Belgian designer Marie Adam-Leenaerdt decided the world needed yet another airport-inspired experience, so she turned the dreaded passport-control maze into a runway for her spring collection. Her conceptual vision is about “affirming the freedom of clothing” and deconstruction, while making fashion relatable to women’s daily lives—because we all wake up thinking, ‘If only my outfit could double as a boarding pass.’ She wanted the clothes to be flexible, travel-friendly, transform seamlessly for any occasion, and have longevity. Naturally, each look was individual, designed to mimic the random assortment of travelers you’d find at Gate C42.
And since travel these days means lugging half your life around, models were sent out with humongous bags, complete with more compartments than anyone could possibly use. For footwear, Adam–Leenaerdt chose towering stiletto platforms or hyper-pointy pumps so impractical that one poor model literally toppled over, ditched the shoes mid-walk, and finished barefoot—arguably the most relatable nod to airport reality in the whole show.
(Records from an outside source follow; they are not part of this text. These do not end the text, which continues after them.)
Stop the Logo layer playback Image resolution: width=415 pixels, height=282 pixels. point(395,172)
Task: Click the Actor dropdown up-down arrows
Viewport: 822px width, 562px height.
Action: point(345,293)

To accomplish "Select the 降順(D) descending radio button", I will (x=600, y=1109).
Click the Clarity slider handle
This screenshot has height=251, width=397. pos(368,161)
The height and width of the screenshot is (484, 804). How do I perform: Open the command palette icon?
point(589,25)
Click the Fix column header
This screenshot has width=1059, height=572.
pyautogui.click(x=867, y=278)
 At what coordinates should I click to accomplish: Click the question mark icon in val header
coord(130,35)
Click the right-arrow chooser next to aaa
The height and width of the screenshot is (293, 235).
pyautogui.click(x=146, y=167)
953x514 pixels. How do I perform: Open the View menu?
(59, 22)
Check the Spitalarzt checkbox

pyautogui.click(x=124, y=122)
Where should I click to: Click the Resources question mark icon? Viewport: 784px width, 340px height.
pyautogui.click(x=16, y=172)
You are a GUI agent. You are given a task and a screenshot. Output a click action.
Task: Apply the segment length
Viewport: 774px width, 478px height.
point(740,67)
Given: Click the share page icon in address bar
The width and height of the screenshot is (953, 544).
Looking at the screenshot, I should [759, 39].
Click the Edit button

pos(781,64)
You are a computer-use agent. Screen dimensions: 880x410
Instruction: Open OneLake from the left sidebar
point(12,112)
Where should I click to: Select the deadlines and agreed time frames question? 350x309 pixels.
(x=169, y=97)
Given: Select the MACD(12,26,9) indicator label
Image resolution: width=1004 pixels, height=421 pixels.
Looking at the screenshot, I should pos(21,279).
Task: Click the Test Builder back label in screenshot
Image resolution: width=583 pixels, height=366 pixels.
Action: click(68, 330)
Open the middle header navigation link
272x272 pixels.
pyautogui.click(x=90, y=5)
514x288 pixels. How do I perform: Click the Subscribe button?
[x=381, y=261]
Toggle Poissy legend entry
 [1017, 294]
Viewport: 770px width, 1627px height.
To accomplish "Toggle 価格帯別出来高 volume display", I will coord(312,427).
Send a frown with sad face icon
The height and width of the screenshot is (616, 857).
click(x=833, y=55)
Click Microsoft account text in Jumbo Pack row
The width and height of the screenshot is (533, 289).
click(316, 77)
The collection riffed on a freeform repertoire, ranging from daytime ease to evening sparkle. Dresses nodded to the black velvet busts used to display jewelry (because who wouldn’t want to dress like a necklace display?), topped with sequined aprons tossed askew. Pants were literally pinned over tunics, dangling as if the mannequin had staged an escape attempt; one floral gown was clamped at the back to “fit,” a trick familiar to anyone who’s ever outwitted a fitting-room mirror. Two identical slip dresses—floral-printed with inverted background colors, positive and negative—were stitched together at the back like a pair of sartorial Siamese twins.
Crystal-slick numbers shimmered with the texture of fishnets caught under a disco ball, and a bat-winged poncho-dress had one rebellious sleeve flapping asymmetrically, printed in a blown-up bandana motif. Even the trench coat couldn’t sit still, its belted bottom half detachable, allowing it to moonlight as two entirely different outfits.
The whole affair radiated a surreal sense of humor. There was even the touch of a Margielian ghost haunting the hems—an irreverent je ne sais quoi that kept things intriguing. Treacherous sky-high platform stilettos aside, of course.